--- Begin Passage shown ---
Quintero responds that there is a genuine dispute as to whether these misrepresentations and omissions were material because Quintero called Geico to inform it that his Vessel was stolen on the same day he called Geico to reinstate his Policy. D.E. 39 at 8. Therefore, Quintero argues that Geico "had knowledge of the purported material misrepresentation." Id. This does not create a genuine issue of fact as to materiality. First, Quintero did not disclose that when he called to reinstate the Policy, the Vessel had already been stolen. D.E. 17-3. Thus, Geico did not "have knowledge" of the misrepresentation. Second, the materiality of a misrepresentation turns on whether it would affect insurer's calculation of the risk of insuring the Vessel. See AIG Centennial Ins. Co. v. O'Neill , 782 F.3d 1296, 1304 (11th Cir. 2015). Quintero made a claim for the stolen Vessel approximately seven hours after he misrepresented its status and condition; information upon which Geico relied in calculating the risk of insuring the Vessel. The fact that Quintero later informed Geico that the Vessel was stolen does not erase his prior misrepresentations and require Geico to honor a Policy that was void ab initio and insure a stolen Vessel. See HIH Marine Servs., Inc., 211 F.3d at 1363 ("The central principle of uberrimae fidei , however, is that the insured bears the burden of full and voluntary disclosure of facts material to the decision to insure ... the law has placed the burden of good faith disclosure with the person in the best position to know all the facts: the insured.").

Quintero also points to O'Keefe's deposition to argue that Geico admitted that it had "no evidentiary basis to conclude that the Plaintiff in fact had knowledge that his Boat had been stolen when he called to pay the Policy premium." D.E. 39 at 4. This argument is similarly unpersuasive. Whether Quintero had actual knowledge of the state of his Vessel is irrelevant; the question is whether Quintero omitted or misrepresented material information when asked about the status of his Vessel on May 25, 2018. See Steelmet, 747 F.2d at 695 (holding that a material misrepresentation, even if it is a result of "mistake, accident, or forgetfulness, is attended with the rigorous consequences that the policy never attaches and is void") (internal quotation marks omitted); AGF Marine Aviation & Transp. v. Cassin , 544 F.3d 255, 262 (3d Cir. 2008) ("A party's intent to conceal, or lack thereof, is irrelevant to the uberrimae fidei analysis.") (citing Steelmet , 747 F.2d at 695 ) (emphasis added).; Giroire , 27 F. Supp. 2d at 1312 ("Under uberrimae fidei a material misrepresentation on a marine insurance policy, even if innocently made, is grounds for rescission."). Uberrimae fidei imposes a "heavy burden " upon Quintero to disclose all material facts about the Vessel that were within his knowledge or "ought to be within " his knowledge. Gulfstream Cargo, 409 F.2d at 980–8 (emphasis added). Indeed, even if Geico had not directly asked Quintero about the status of his Vessel, the Eleventh Circuit has even extended the duty to disclose under uberrimae fidei "to those material facts not directly inquired into by the insurer." HIH Marine Servs., Inc. , 211 F.3d at 1362.
--- End Passage shown ---
--- Begin Listing ---
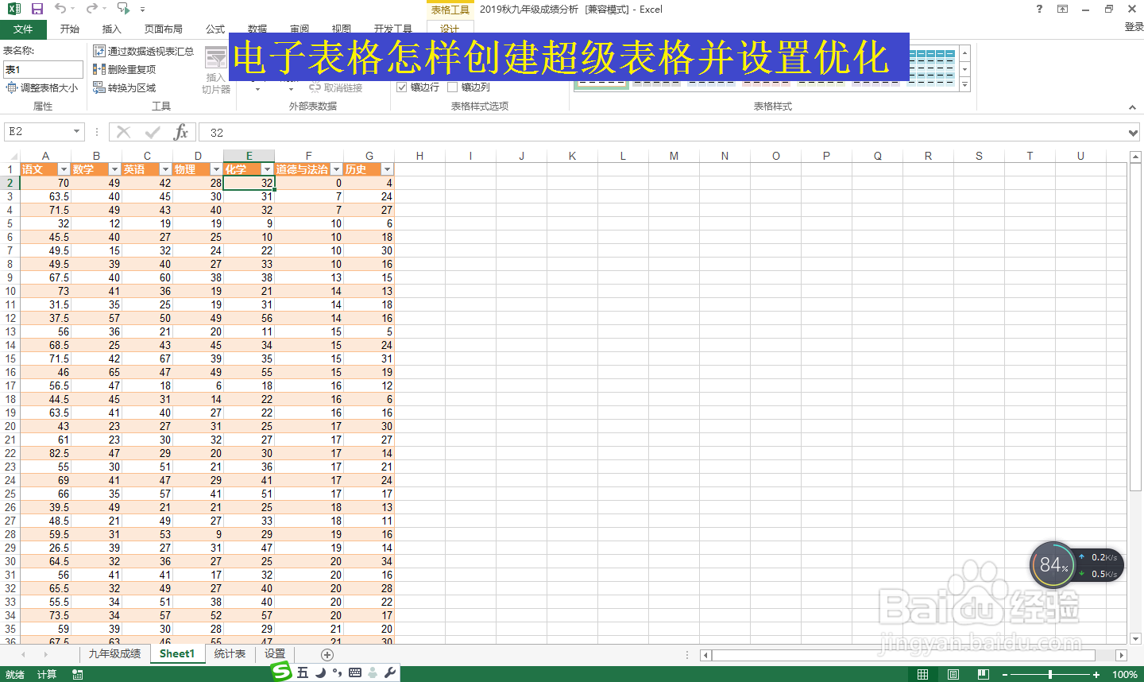
Task: Open the 统计表 worksheet tab
Action: point(230,653)
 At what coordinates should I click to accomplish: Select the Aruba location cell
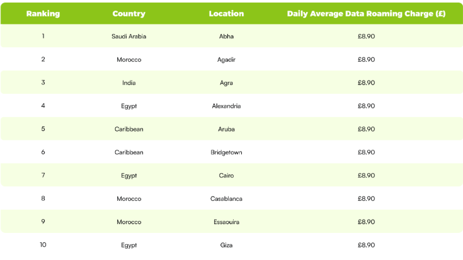[x=226, y=129]
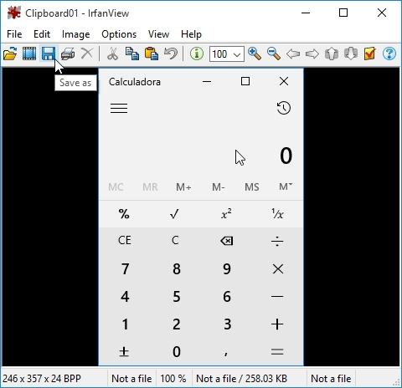Click the Paste clipboard icon

pos(152,54)
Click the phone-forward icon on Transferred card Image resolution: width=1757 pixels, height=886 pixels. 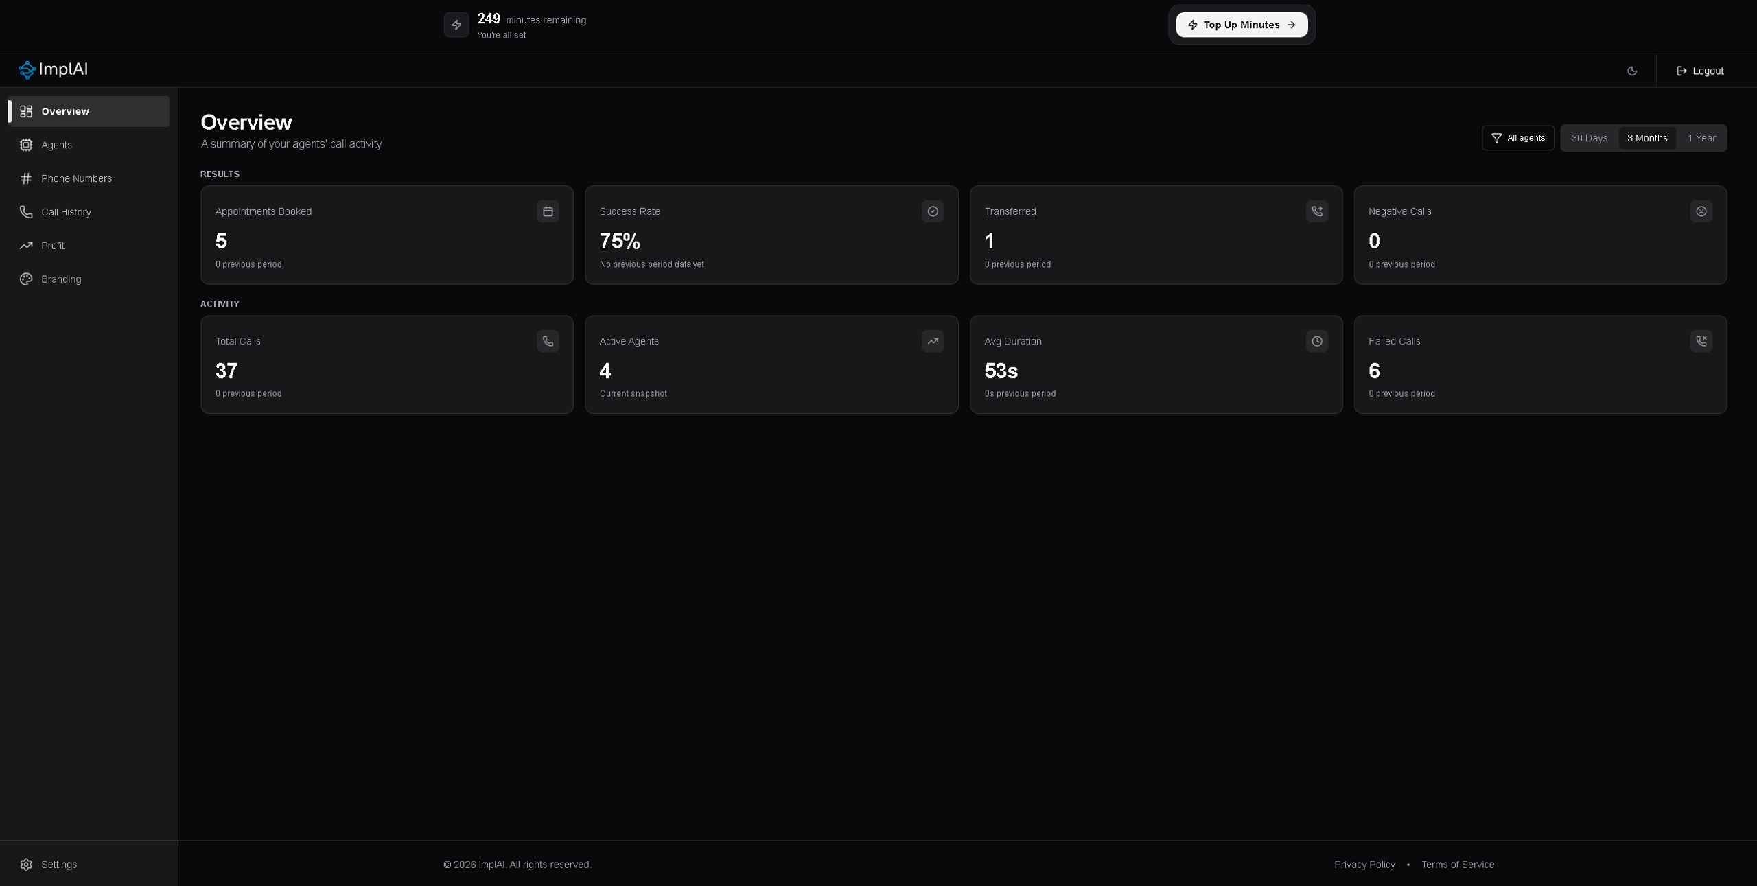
--- End Listing ---
• **Actions to take**
a - According to the court opinion, roughly how long after misrepresenting the Vessel's status and condition did Quintero make a claim for it?
b - Does each statement agree with the court opinion? Answer yes or no, quoting the words that decide it: (i) Quintero told Geico the Vessel had already been stolen when he called to reinstate the Policy. (ii) A party's intent to conceal plays no part in the uberrimae fidei analysis. (iii) The Eleventh Circuit limits the duty to disclose to facts the insurer asks about directly.

• **Per-task outputs**
a - Approximately seven hours.

b -
(i) No: "Quintero did not disclose that when he called to reinstate the Policy, the Vessel had already been stolen."
(ii) Yes: "A party's intent to conceal, or lack thereof, is irrelevant to the uberrimae fidei analysis."
(iii) No: "to those material facts not directly inquired into by the insurer."